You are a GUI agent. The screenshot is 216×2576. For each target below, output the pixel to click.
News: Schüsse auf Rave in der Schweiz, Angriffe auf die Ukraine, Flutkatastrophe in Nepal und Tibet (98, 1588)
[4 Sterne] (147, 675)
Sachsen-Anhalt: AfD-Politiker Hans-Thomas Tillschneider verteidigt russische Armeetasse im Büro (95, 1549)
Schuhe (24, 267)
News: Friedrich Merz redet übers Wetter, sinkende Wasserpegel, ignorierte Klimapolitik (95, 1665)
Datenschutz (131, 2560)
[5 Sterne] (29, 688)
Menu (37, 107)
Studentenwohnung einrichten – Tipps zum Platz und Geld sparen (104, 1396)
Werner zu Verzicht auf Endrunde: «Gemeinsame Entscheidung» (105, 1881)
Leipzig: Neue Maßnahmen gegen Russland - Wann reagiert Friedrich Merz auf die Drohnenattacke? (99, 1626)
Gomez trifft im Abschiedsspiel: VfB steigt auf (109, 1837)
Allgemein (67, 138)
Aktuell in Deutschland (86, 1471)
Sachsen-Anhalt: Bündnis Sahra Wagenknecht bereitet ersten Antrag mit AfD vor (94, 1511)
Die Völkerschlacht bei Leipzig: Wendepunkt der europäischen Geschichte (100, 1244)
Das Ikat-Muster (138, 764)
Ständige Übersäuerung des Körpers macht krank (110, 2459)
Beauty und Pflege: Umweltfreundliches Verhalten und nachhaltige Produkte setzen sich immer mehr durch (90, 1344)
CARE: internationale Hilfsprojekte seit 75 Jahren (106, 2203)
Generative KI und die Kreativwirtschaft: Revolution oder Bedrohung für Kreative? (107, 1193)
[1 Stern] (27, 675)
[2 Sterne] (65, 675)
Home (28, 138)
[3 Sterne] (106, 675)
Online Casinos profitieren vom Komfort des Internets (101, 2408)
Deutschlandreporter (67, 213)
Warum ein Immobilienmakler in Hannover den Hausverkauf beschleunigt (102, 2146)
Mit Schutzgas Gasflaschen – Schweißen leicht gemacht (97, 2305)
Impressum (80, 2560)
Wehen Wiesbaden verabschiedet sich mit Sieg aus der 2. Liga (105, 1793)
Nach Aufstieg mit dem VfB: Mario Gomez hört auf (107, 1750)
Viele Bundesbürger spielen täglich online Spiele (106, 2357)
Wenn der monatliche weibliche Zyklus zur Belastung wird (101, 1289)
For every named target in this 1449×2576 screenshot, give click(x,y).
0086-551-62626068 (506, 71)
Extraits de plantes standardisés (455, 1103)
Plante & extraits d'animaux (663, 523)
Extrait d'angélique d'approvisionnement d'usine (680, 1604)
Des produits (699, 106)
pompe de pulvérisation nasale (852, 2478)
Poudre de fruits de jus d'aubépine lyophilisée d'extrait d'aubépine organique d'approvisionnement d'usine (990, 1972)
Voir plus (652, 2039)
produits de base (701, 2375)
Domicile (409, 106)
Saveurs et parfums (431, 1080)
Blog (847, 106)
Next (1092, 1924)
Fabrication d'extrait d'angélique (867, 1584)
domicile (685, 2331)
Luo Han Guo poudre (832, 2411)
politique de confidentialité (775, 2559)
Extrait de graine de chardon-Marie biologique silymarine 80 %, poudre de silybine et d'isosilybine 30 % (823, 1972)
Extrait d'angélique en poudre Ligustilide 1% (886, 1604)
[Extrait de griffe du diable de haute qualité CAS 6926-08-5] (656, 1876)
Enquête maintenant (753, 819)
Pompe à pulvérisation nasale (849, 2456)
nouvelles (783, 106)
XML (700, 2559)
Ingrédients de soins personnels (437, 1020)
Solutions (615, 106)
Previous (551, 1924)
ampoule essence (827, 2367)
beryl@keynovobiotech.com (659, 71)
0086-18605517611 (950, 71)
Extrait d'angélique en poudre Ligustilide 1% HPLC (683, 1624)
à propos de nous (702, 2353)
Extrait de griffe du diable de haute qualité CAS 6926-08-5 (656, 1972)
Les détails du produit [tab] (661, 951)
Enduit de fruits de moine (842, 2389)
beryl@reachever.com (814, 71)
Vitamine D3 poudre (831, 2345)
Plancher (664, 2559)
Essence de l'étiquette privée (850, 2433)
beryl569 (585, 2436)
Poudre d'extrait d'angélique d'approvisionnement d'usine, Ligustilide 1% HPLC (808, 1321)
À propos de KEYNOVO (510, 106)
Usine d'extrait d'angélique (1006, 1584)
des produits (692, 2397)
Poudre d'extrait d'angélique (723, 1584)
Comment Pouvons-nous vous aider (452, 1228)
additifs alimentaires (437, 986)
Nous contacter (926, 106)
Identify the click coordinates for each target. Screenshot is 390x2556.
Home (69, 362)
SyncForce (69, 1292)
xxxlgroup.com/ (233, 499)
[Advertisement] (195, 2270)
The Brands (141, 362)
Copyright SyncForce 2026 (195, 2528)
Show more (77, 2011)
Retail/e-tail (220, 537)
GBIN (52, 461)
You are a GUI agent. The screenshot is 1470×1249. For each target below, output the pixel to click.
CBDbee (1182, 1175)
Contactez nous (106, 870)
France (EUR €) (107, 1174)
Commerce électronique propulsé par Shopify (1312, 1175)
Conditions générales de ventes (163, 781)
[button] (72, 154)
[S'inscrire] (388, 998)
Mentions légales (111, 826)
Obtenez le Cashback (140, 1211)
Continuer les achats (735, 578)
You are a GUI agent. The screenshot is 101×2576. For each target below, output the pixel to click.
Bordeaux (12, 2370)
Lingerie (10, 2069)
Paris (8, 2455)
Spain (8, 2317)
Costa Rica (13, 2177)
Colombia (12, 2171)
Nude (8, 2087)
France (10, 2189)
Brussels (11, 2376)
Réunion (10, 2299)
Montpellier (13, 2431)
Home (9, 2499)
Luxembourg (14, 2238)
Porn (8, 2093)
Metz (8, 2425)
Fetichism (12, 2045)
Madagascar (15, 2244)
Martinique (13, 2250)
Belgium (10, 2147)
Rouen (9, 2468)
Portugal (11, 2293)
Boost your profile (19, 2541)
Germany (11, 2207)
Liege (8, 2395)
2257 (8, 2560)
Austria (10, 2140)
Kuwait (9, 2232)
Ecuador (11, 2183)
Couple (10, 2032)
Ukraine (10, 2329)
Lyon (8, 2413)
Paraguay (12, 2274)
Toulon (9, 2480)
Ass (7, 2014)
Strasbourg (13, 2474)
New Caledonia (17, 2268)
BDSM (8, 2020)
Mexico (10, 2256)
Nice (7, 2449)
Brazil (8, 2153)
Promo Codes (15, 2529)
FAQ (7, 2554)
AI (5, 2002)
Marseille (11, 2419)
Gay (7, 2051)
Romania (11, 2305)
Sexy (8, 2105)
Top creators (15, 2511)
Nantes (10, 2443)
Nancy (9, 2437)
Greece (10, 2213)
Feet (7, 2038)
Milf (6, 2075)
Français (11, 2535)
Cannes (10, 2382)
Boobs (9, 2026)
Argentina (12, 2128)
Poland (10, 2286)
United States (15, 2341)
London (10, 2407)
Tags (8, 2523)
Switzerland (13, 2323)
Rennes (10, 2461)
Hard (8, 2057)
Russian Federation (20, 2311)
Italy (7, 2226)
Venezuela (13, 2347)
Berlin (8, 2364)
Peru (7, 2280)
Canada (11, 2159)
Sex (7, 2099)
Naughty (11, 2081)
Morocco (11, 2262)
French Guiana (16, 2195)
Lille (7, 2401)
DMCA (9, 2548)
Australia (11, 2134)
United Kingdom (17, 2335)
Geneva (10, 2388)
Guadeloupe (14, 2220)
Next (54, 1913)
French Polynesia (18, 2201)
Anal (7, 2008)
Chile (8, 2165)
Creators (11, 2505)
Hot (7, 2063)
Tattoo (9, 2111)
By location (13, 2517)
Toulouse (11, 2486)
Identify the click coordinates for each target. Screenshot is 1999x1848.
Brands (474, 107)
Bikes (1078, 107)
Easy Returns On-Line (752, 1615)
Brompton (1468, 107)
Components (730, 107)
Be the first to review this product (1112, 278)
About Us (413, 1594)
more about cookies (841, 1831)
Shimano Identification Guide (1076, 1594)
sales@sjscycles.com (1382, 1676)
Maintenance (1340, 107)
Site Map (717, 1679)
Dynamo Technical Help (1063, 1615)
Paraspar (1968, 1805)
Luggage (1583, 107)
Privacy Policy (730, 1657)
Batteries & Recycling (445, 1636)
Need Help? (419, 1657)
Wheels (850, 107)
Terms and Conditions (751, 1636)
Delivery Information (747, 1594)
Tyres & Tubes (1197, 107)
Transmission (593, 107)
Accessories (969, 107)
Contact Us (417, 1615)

## AIM OF THE TASK
Copy out, word for word, the part of the entries above that begins at the line with "[5 Sterne] (29, 688)" and ends at the line with "Leipzig: Neue Maßnahmen", including both.

## OUTPUT FOR THIS TASK
[5 Sterne] (29, 688)
Menu (37, 107)
Studentenwohnung einrichten – Tipps zum Platz und Geld sparen (104, 1396)
Werner zu Verzicht auf Endrunde: «Gemeinsame Entscheidung» (105, 1881)
Leipzig: Neue Maßnahmen gegen Russland - Wann reagiert Friedrich Merz auf die Drohnenattacke? (99, 1626)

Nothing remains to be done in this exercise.